# What to work on
Return the entries below word for word, starting at the line that contains "At what coordinates should I click to accomplish: Click" and ending at the line that contains "Screen dimensions: 702x402 coord(223,365)".

# Information shown

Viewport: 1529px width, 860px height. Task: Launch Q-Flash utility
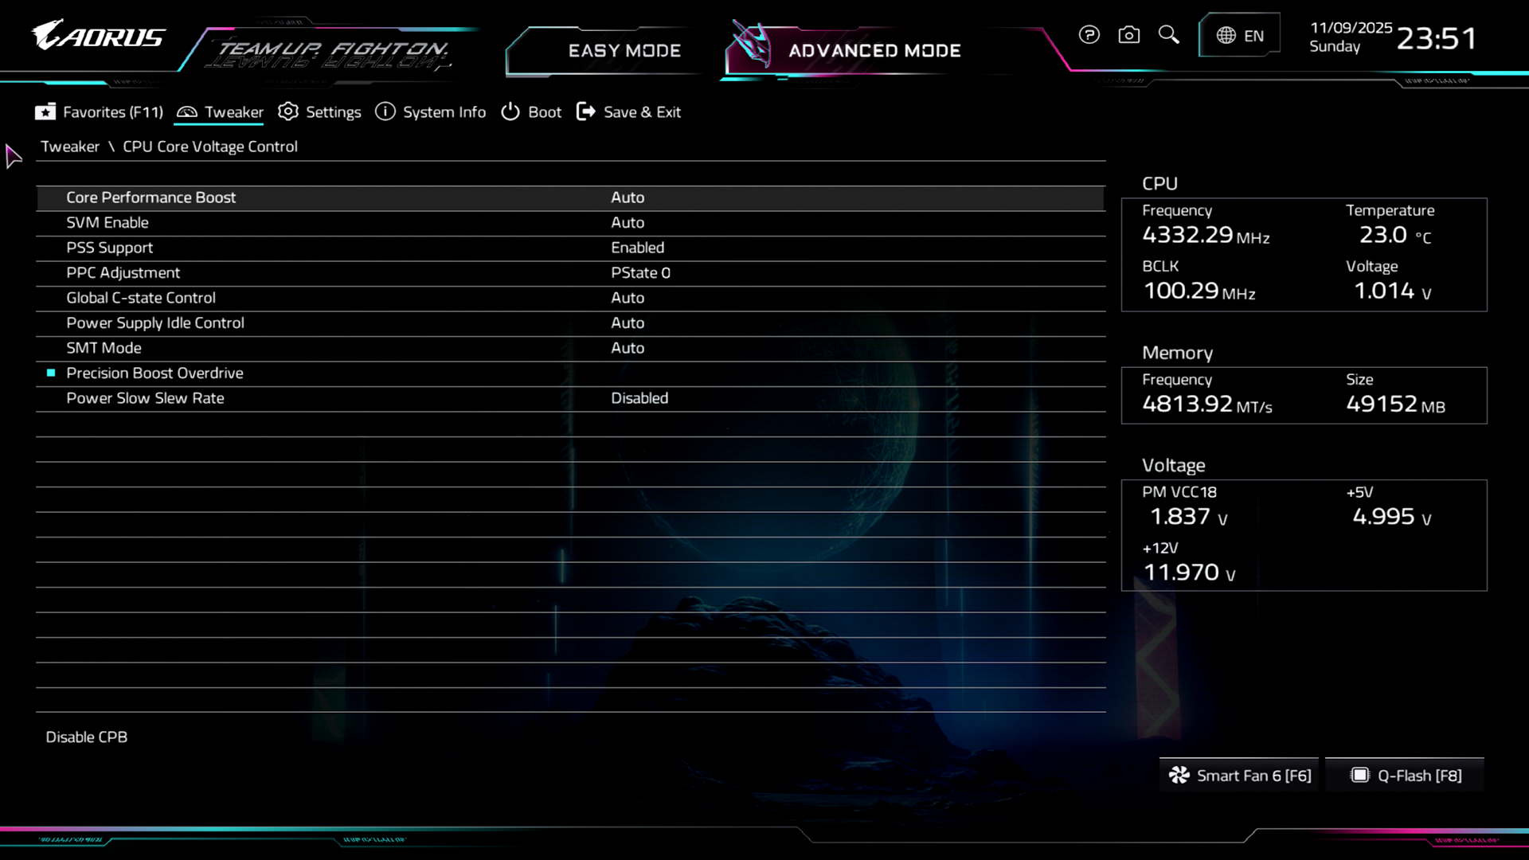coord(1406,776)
* * *
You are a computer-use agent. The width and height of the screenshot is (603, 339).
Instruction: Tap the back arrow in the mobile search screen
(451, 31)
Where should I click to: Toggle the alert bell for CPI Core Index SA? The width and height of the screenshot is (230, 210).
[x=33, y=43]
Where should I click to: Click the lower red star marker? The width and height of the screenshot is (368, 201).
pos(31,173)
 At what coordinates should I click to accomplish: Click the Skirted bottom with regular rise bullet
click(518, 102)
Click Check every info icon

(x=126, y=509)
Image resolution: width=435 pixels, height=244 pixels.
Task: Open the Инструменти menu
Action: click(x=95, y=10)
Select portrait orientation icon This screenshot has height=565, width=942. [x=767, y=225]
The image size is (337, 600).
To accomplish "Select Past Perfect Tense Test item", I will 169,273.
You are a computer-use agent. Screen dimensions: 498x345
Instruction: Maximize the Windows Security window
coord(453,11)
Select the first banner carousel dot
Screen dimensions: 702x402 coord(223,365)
* * *
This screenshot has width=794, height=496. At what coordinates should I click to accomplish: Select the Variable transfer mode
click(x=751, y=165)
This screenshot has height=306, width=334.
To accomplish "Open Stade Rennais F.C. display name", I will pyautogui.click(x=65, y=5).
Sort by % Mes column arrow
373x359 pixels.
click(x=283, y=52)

# Task result
 At what coordinates should I click to accomplish: Click the Skirted bottom with regular rise bullet
click(518, 102)
Click Check every info icon

(x=126, y=509)
Image resolution: width=435 pixels, height=244 pixels.
Task: Open the Инструменти menu
Action: click(x=95, y=10)
Select portrait orientation icon This screenshot has height=565, width=942. [x=767, y=225]
The image size is (337, 600).
To accomplish "Select Past Perfect Tense Test item", I will 169,273.
You are a computer-use agent. Screen dimensions: 498x345
Instruction: Maximize the Windows Security window
coord(453,11)
Select the first banner carousel dot
Screen dimensions: 702x402 coord(223,365)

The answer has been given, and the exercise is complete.